If anyone who reads my blog recognises their email reply, it is not intended to insult anybody merely me reflecting on how not to get over whelmed with other people's tasks.

I saw a friend last Friday who told me that in the seven years she has known me she's never known me to ask someone else for help but I jump up the moment someone asks me. She said, 'do you think that because you find it hard to ask for help yourself, that you assume if someone else is asking they must really need it?'

It made me think. There is only one person in the world that I would say I have rarely seen ask or help and that is my younger sister. I think she has only ever asked me for help maybe one or two times in her whole life.

I think another problem for me is the hint game. This is how I frequently become overwhelmed. If someone asks directly, well then I have a chance to say yes or no in an assertive way. Most people involved in school and church activities know this, it is clear 'can anyone help run a stall?' You look in your diary and the answer is a plain yes or no. And then, you usually get a thank you. Yes you are volunteering your time to help children or raise money for a good cause, but a thank you is always nice. This is easier for me, and some of the nicest reply emails have come from church and voluntary groups. The hard one for me is the steady water torture of hints, if you say I can't help they bristle, 'I didn't ask you to' or 'I wouldn't have dreamed of asking' but you know they are. If you offer to help they take it but don't say thank you - why should they?
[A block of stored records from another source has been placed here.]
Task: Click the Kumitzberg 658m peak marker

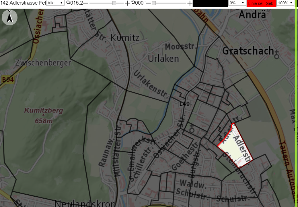Action: 44,115
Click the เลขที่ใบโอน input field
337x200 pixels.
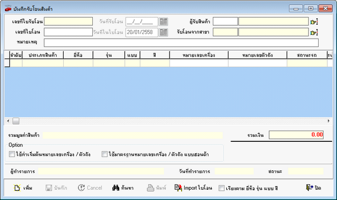click(x=69, y=32)
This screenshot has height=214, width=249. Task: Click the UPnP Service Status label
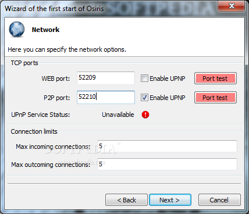click(x=40, y=115)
They didn't ask you to help YOU OFFERED.

And then I begin to feel used, angry or upset. The scales of giving and taking lean heavy one way or the other. I complain and moan when in fact I am the one who gets into the trap all by myself. My old GP use to say to me while writing out a prescription that 'if I could say no and honestly not give a s*** what the other person thought he wouldn't need to give me pills.' I wasn't in a place to hear what he was trying to say all those years ago, but now I am beginning to see the sense in his words.